Thanks Jim, for the well thought out post. I am certainly not a computer engineer nor did I ever have a much desire to be one. Just an old musican that does not know much of anything about the true whys or wherefores re this topic. Only my experience with it.
When I signed up with the Cakewalk forum coming up on 4 years ago, the issues that are now being discussed full tilt in this thread where painfully obvious to me. I have long sought after answers and continued upgrading in the hope the problem would be solved. But here we are now at version 7 (I'm still at 6 though) and on it goes.
Somewhere, there is a post by one of the bakers that mentioned some type of timing problem that had crept in and would take a long time to solve. I believe this was around version 3 or 4. I will have to look see if I can find it.
Here in a nutshell is why I just can't fathom how detectable midi errors can be a issue with the computing power that is available to skilled programers now. I'm talking midi only.
I also realize this is Cakewalks forum.
1: Several have already stated their satisfaction with OLD Roland hardware sequencers. No timing issues at all that I ever found. A google search will prove it too. We're talking 20 years ago now.
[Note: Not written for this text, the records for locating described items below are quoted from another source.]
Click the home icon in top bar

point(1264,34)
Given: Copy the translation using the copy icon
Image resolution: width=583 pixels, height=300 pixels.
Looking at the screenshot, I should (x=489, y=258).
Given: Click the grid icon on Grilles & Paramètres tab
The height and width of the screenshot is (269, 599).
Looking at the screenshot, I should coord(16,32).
And what does that thing have in it, maybe 48k memory, if that ?
2: I watch my ancient Timeline Microlynx take the MTC that Sonar spits out (and who knows if that stream is steady or not), convert that into smpte 29.97nd and absolutely without error resolve and LOCK the 16 track and the digtal DTRS machines to frame accuracy. It show's you that it's locked and it stays locked no matter what Sonar does. I can't even comprehend the math involved in keeping all that stuff resolved.
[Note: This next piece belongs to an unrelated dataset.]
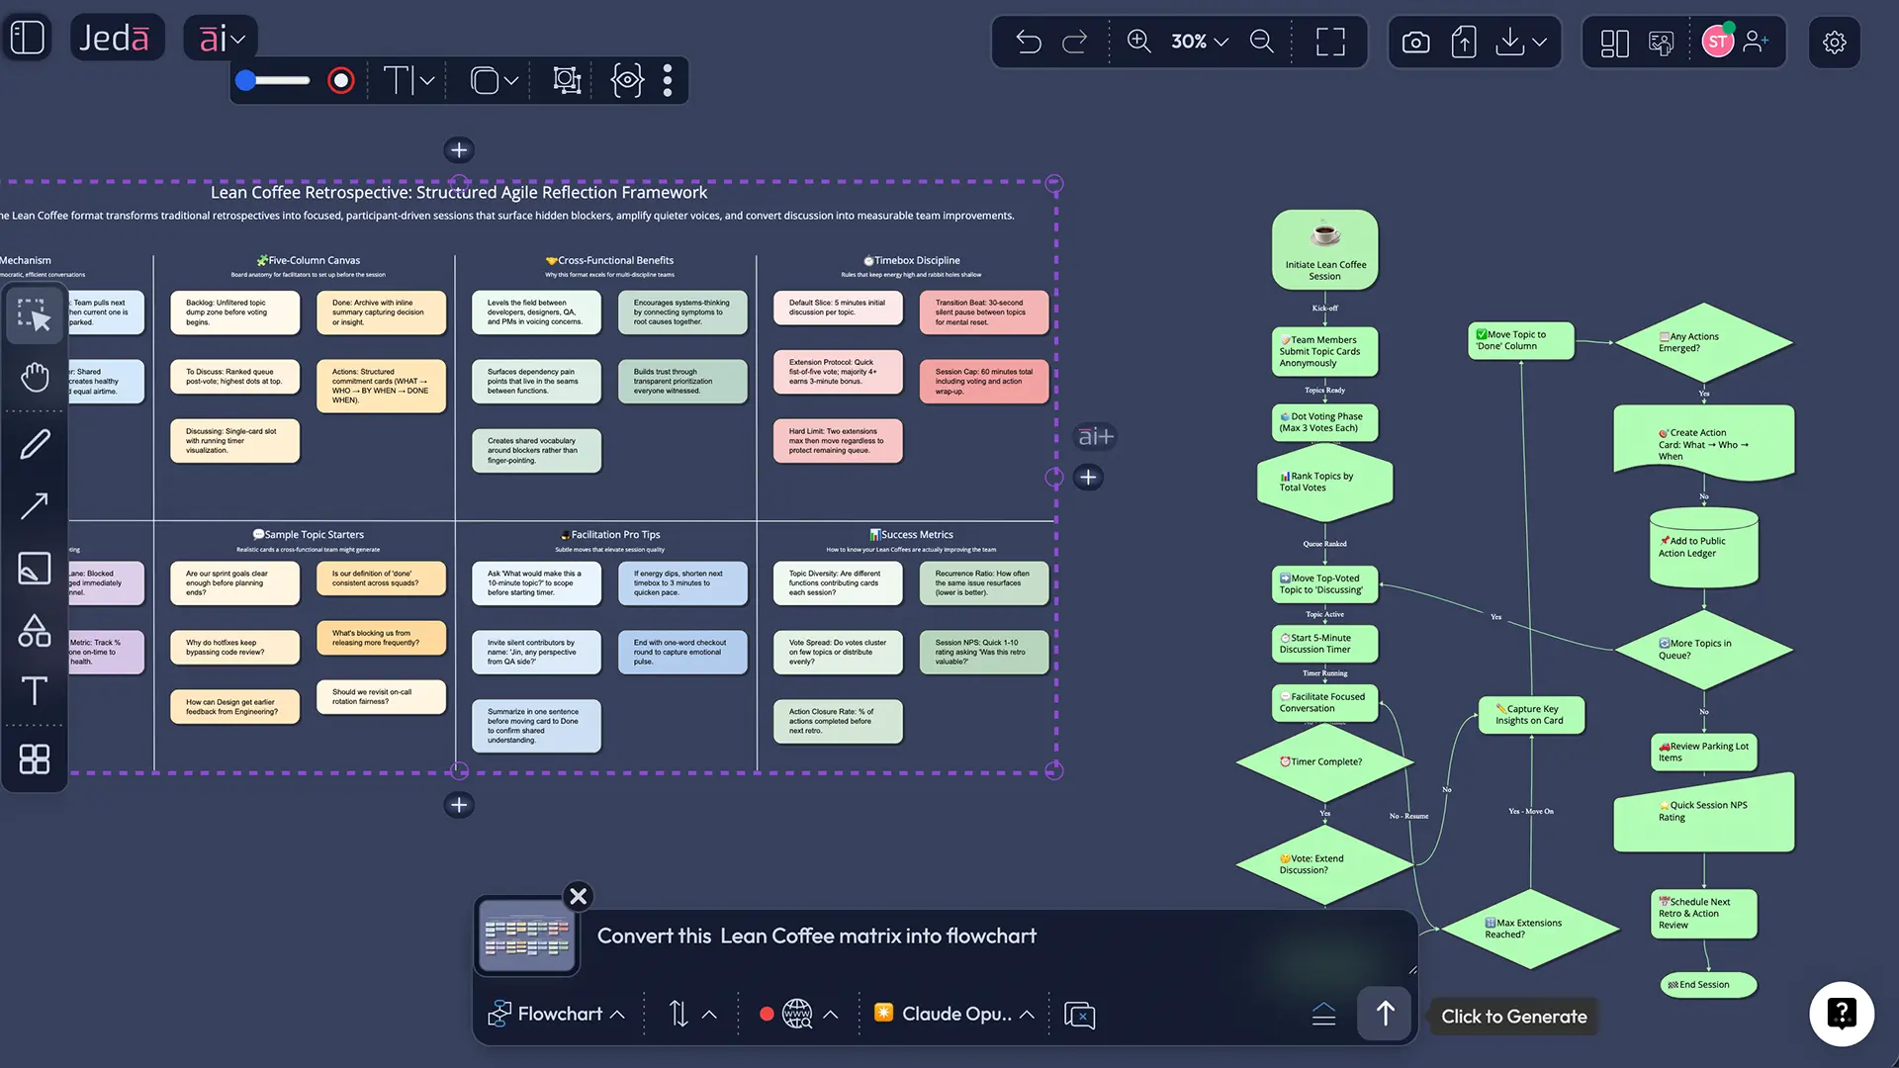The image size is (1899, 1068).
Task: Take a snapshot with the camera icon
Action: coord(1414,42)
3: I'm running a dual core machine, disk drives that set basically stopped with almost nothing to do, enough memory to get a rocketship to mars and beyond, and with only a couple of audio tracks running. And yet midi timing all over the place.
I would hope that if midi events just can't be reliably handled on a pc running windows, someone would put a honest disclaimer on the package stating as much. It just should not be pot luck at this stage. Heaven knows we're talking about serious money being involved once folks have invested in high end sample libraries, interfaces, hardware instruments and everything else desired or required to set up a decent project studio and to then (afaic) be continually discouraged that the foundation of their investment is inhibiting creativity and find themselves spending most of their available time trying to figure out what the problem is.
Personally, I have wanted this topic to be brought out of the closet for a long time and I had just about given up on others caring about it. I hope the thread doesn't get all weird now.